There were some good responses from forum members. Those responses combined with the initial enquiry and the download reference document suggested to me that keep tinkering here and there with different elements in "digital forensics" is perhaps why there is no real substantive change consolidating "digital forensics". There is a desire to galvanise a unifying system but as digital forensics is made up of so many constituent elements it maybe quite difficult to know where to start.

Some observations:

1) Industry specific foundation materials are need to make work ISO/IEC 17025; the latter document tries to be all things to all men - ISO/IEC 17025 is used by many industries from chemical production, metals, drugs, fertilisers through to food products etc. People may passionately argue it is the right standard to follow. ISO/IEC 17025 is a commercially orientated document for business. It outlines what is expected to get business but not how to go about achieving the results it defines should be met. Achieving the result requires specific i) competencies ii) knowledge iii) skillsets and iv) experiences which are not defined when simply applying over-arching generic principles.

2) A document that should be replaced is the "Association of Chief Police Officers (ACPO) Principles (ACPO, 2012)". There should be in its place an industry document for digital forensic principles similar to the US NIST documents. This document should be for all and created by all and not created by public servants. Just because a document is not 'authorised' as the de facto standard doesn't mean to say it isn't being used in that way to ensure public funds are misguidedly placed in only certain sectors. This means an industry document would apply to everyone following the same criteria set by a 'body' as opposed to "don't do what we do, do what we say" brigade.  

3) There needs to be a body such as National Digital Science and Justice Office (NDSJO) that is not run by public or private cronies or apparatchik but by an elected office with elections every five years and no employment-for-life positions. It is important that at least one Active or Retired Senior Judge should be elected to post responsible for safeguarding independence, objectivity and impartiality and with the legal authority to enforce that. 3.1) The NDSJO shall avoid discrimination of any sort and the NDSJO to publish lists of those engaged by the NDSJO measured against criterion such as "age", "sex", "ethnicity" etc. and identify and put deterrents in place to prevent favour to one particular group of persons or political pressures. 3.2) The NDSJO to feed knowledge into national schools, academies, and colleges science education system for the future development of our children. 3.3) The NDSJO shall also provide for a membership and membership fee to ensure wisdom, knowledge, skills and experience thrives within the NDSJO. 3.4) The NDSJO shall work with the Competition Commission etc. to detect and stop cartels or monopolies taking place on public sector contracts. The higher proportion of public sector contracts to go to small and medium sized businesses to help them grow and to avoid large organisations dumping high levels of staff that can undermine the British economy.  3.5) To prevent major contract holders (a) suppressing salaries, wages or self-employed payments and skimming off profits whilst forcing sub-contractors to constantly find savings causing significant detriment to work performance, salaries/wages/self employed payment that when unfettered influence upturn in the British economy. 3.6) The NDSJO shall be responsible for preparing and producing particular digital science industry documents.

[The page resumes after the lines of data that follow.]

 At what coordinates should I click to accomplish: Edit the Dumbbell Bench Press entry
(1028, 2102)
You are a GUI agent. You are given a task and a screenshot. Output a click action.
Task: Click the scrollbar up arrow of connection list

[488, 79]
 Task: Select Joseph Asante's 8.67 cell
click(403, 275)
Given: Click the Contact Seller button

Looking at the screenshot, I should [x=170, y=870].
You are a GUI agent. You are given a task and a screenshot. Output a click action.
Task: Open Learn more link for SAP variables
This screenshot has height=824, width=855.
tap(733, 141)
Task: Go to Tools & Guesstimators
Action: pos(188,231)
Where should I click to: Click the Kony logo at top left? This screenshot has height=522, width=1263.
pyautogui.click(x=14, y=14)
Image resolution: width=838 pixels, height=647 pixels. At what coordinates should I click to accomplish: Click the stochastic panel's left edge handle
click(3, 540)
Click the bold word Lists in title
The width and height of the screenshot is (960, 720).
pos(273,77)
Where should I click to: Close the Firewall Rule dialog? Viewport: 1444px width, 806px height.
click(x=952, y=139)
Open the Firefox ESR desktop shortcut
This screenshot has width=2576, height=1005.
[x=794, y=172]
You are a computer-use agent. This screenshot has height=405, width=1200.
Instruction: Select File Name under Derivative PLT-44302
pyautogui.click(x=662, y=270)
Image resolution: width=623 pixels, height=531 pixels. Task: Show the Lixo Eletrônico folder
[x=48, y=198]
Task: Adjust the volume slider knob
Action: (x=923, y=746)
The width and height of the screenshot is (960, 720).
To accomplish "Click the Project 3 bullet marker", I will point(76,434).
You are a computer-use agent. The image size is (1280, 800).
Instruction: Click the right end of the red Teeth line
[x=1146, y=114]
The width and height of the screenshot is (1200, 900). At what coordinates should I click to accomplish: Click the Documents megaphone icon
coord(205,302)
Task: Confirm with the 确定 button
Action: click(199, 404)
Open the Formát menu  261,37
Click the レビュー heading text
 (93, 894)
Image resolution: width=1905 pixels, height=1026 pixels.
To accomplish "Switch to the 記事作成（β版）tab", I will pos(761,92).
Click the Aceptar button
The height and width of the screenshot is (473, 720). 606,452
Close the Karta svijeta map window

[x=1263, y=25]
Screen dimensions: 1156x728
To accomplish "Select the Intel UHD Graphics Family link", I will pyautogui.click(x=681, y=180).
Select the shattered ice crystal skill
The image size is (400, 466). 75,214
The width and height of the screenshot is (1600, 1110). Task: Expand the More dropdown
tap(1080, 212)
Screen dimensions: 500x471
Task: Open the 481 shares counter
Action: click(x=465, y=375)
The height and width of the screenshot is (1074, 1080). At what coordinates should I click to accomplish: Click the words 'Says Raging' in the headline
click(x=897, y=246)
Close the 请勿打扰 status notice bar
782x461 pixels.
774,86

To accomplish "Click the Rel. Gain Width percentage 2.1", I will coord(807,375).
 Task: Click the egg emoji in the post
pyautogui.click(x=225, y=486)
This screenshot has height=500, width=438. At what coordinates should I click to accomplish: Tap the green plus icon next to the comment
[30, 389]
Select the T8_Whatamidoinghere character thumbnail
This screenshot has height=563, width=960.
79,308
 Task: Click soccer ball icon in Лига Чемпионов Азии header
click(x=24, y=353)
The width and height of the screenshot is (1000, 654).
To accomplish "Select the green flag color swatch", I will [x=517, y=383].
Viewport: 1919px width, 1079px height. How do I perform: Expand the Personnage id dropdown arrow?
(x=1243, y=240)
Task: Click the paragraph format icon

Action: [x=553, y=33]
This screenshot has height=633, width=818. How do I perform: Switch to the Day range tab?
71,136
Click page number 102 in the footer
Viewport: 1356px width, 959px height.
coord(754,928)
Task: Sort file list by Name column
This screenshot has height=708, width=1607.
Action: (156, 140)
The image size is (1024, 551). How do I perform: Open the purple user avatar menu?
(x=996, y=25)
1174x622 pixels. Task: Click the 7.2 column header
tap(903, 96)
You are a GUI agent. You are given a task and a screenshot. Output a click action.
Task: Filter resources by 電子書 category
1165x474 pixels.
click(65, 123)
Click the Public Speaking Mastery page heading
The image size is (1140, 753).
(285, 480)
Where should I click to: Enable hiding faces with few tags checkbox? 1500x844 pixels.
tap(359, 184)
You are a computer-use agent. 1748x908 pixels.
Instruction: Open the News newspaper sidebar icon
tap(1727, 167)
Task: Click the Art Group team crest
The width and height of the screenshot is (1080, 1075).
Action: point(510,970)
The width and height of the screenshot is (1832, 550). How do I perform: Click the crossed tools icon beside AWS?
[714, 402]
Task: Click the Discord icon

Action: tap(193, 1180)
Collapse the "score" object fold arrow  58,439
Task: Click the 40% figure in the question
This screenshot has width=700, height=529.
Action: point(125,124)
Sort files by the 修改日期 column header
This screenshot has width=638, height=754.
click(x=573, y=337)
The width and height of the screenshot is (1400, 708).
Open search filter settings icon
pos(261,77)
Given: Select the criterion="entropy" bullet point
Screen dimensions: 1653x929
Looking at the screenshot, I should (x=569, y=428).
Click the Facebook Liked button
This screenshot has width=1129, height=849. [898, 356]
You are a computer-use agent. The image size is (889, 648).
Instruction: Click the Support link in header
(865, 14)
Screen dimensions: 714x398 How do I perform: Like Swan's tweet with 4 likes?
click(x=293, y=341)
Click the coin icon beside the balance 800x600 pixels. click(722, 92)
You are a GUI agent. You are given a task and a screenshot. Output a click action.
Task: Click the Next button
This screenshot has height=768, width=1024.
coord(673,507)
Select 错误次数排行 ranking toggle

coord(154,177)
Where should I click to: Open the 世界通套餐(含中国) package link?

4) All manufacturers providing purchased or free tools (software and hardware) to be used for acquiring evidence whether commercial or forensic tools shall be registered with the NDSJO. Manufacturers shall legally self-certify their product as fit for purpose and those who sell tools provide the necessary insurance for all claims. The NDSJO to identify insurance schemes for free tools that have been produced through goodwill but having an effective and affective role when used in acquiring evidence. The latter may equally involve the user of the free tool providing an insurance that might be encapsulated as part of the membership fee of the NDSJO. it true that someone is smiling on the plans above? Well it could act as a needed fillip to the British economy.